_DOCUMENTO FUENTE_

------------

Aunque hubo una relativa desmilitarización de la vida política nacional, no regresaron a los cuarteles y concentraron su actividad en el ámbito rural como garantes del orden social. Incluso, “entre 1940 y 1970, el Código Penal federal contempló el uso del Ejército para delitos de disolución social y con este fundamento legal actuaba como un cuerpo policial que impartía justicia, cumplía funciones de control y gestión del crimen en las zonas bajo su mando”.
Entre 1958 y 1961, el Ejército sofocó al movimiento minero, al movimiento ferrocarrilero, la huelga de trabajadores de la aviación, al movimiento estudiantil en la ciudad de México. Las detenciones arbitrarias y desapariciones forzadas eran comunes antes y después de la Matanza de Tlatelolco y el Halconazo de junio de 1971, la época más cruenta de la Guerra Sucia y, recientemente, el caso Tlatlaya.
En el reverso de la moneda, la institución armada también llevó a cabo tareas de carácter social en apoyo a la población civil desde los años 20 con la construcción de puentes y escuelas; campañas de alfabetización; reforestación y extinción de incendios forestales; campañas de saneamiento; combate a plagas y control de epidemias; asistencia en los censos poblacionales; vigilancia en carreteras y caminos federales, entre otras actividades.1
Pero el estigma de la represión persiguió al Ejército hasta que el expresidente Andrés Manuel López Obrador resignificó su papel en la vida nacional. ¿Quién más con su formación, disciplina, capacitación podía emprender la construcción de las magnas obras de su sexenio sin asumir los altos costos que hubiese significado asignarlas a la iniciativa privada?

------------

_REGISTROS LISTADOS_

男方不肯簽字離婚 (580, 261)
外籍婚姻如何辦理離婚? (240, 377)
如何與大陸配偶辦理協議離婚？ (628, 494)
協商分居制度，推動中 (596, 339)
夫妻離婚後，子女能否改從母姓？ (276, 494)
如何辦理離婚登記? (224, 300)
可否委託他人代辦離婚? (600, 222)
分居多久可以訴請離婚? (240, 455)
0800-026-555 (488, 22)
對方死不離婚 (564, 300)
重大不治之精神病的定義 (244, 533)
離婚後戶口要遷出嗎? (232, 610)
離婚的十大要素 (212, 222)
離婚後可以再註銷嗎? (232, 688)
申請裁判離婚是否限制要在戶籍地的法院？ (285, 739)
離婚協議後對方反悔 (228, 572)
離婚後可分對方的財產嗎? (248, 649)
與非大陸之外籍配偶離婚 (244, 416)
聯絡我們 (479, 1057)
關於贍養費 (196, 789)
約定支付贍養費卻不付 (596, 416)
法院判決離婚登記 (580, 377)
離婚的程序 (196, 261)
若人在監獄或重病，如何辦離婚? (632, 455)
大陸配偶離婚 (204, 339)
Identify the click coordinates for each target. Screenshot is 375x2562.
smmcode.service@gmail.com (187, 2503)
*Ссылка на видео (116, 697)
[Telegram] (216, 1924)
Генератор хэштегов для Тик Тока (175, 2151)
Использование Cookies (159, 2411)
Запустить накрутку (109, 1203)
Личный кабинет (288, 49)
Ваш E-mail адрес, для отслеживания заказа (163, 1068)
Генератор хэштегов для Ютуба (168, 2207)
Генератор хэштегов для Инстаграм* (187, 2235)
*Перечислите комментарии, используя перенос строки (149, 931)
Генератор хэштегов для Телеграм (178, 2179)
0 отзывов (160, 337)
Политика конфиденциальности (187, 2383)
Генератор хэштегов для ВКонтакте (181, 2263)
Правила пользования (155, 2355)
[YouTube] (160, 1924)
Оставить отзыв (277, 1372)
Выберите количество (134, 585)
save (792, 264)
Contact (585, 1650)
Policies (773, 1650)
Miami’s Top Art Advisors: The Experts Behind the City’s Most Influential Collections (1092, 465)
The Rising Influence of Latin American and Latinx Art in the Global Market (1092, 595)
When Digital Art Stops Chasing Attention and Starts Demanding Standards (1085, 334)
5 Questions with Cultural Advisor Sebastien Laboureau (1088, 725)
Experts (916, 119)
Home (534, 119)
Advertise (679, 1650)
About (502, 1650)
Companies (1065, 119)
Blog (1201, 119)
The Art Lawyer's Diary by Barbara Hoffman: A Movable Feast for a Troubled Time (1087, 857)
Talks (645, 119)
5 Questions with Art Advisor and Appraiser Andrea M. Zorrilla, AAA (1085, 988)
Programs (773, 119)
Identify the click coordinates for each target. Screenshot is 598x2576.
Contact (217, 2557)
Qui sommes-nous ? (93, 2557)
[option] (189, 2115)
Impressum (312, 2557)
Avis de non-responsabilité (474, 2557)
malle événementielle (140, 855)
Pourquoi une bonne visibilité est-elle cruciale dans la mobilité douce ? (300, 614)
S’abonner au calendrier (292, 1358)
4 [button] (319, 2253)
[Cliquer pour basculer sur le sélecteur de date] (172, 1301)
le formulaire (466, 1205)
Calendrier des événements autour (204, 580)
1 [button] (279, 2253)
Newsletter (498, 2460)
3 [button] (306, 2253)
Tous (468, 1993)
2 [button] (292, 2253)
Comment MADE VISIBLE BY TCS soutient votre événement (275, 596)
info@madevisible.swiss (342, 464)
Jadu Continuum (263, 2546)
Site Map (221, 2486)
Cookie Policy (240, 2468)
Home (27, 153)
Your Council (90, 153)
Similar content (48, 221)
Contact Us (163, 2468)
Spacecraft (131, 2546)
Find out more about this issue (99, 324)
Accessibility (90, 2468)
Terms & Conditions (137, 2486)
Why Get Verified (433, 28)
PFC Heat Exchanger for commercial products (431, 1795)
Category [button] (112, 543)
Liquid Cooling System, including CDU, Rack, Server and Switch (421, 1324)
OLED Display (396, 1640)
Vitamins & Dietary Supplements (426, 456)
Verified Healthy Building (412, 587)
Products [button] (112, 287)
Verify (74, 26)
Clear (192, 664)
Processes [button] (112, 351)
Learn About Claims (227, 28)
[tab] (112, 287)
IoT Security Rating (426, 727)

------------

_APLICA LO LEÍDO_
a) Contesta estas preguntas con datos del texto sobre el Ejército:
(i) ¿Entre qué años contempló el Código Penal federal el uso del Ejército para delitos de disolución social?
(ii) ¿Desde qué década realizó la institución armada tareas de carácter social en apoyo a la población civil?
(iii) ¿Qué expresidente resignificó el papel del Ejército en la vida nacional?
b) Según el texto sobre el Ejército, ¿en qué se apoyaba el Ejército para actuar como cuerpo policial entre 1940 y 1970? Responde en una a tres oraciones.
c) Prolonga el texto sobre el Ejército a partir de su última oración.

_RESPUESTAS POR ÍTEM_
a)
(i) Entre 1940 y 1970.
(ii) Desde los años 20.
(iii) Andrés Manuel López Obrador.

b) Se apoyaba en el Código Penal federal, que contemplaba el uso del Ejército para delitos de disolución social. Con ese fundamento legal, el Ejército actuaba como un cuerpo policial que impartía justicia y cumplía funciones de control y gestión del crimen en las zonas bajo su mando.

c)
Desde su creación, el 19 de febrero de 1913, decretada por Venustiano Carranza, las fuerzas armadas se han convertido, más allá de su naturaleza castrense, en una institución formada académicamente en sus distintas escuelas: Aviación, Medicina, Ingeniería, Odontología, Enfermería, Transmisiones y Sanidad.
Con profesionales altamente capacitados, el Ejército construyó 315 sucursales del Banco de Bienestar, el Aeropuerto Internacional Felipe Ángeles, el Aeropuerto Internacional de Tulum en Quintana Roo y el de Palenque, en Chiapas; el Tren Maya, la Refinería Dos Bocas, las instalaciones de la Guardia Nacional, infraestructura de riego y acueductos, la modernización de aduanas, la construcción de la garita Mesa de Otay II, el Viaducto elevado de Tijuana.
Además de construir 74 obras propias como hospitales regionales, cuarteles y unidades habitacionales, el Ejército ha emprendido 2 mil 823 obras que le han sido encomendadas por el Ejecutivo, algo inédito si se considera que entre 2006 y 2018 la institución incursionó en la construcción de 851 obras civiles y militares.
Será la Secretaría de la Defensa Nacional la que administre y controle esa infraestructura “para garantizar que no serán privatizados por otros gobiernos y, en reconocimiento, las ganancias que se obtengan de su administración serán destinadas a pagar las pensiones del personal castrense”.
El Ejército reivindica el papel que ha tenido como el brazo armado y represor de gobiernos autoritarios y se convierte en el constructor de las obras que modernizan al país, pero también impulsan el desarrollo económico regional, aunque se diga que esa no es su función fundamental. El ahorro en los costos de las obras, el tiempo utilizado y la calidad del trabajo realizado, nos dicen que el confinamiento de los militares en los cuarteles era un desperdicio.